[Saved data entries]
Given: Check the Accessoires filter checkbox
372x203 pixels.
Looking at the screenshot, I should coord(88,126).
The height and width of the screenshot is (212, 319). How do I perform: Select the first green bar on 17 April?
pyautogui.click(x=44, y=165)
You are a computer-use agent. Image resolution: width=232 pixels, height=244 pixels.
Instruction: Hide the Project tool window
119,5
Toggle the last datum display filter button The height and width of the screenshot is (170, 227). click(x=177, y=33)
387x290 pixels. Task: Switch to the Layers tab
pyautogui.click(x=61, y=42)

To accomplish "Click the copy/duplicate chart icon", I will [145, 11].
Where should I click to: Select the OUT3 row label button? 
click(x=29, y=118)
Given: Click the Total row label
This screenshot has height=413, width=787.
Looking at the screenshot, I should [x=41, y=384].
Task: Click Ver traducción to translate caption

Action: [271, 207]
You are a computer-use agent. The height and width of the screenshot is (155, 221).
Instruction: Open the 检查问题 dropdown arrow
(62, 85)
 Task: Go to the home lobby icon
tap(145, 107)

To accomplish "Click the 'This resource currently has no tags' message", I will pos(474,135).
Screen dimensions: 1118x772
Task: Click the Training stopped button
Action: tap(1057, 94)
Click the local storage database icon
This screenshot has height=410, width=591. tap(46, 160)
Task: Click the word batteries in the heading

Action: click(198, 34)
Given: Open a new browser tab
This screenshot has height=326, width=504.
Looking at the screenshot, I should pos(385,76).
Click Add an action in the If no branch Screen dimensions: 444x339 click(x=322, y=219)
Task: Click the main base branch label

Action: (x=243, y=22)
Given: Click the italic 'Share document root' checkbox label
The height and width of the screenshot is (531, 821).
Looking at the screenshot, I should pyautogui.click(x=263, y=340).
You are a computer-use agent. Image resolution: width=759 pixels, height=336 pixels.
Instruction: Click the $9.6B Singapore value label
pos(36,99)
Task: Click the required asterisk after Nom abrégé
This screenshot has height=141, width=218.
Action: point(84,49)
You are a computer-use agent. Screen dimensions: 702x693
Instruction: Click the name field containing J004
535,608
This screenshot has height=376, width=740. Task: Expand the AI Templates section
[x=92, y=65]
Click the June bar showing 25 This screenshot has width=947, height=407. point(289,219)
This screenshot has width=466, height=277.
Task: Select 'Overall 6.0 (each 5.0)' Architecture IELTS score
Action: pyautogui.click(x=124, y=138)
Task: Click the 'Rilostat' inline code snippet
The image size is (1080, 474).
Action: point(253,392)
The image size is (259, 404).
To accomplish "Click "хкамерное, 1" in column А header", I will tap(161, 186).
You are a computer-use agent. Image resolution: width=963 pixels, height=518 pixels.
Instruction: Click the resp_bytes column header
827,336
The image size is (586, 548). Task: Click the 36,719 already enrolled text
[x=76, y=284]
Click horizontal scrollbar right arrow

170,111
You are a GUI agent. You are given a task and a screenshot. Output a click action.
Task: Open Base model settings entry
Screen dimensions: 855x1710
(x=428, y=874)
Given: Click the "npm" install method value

*TASK PROMPT:*
If a line in the entries holds the string "filter", copy it.

*RESPONSE:*
Given: Check the Accessoires filter checkbox
Toggle the last datum display filter button The height and width of the screenshot is (170, 227). click(x=177, y=33)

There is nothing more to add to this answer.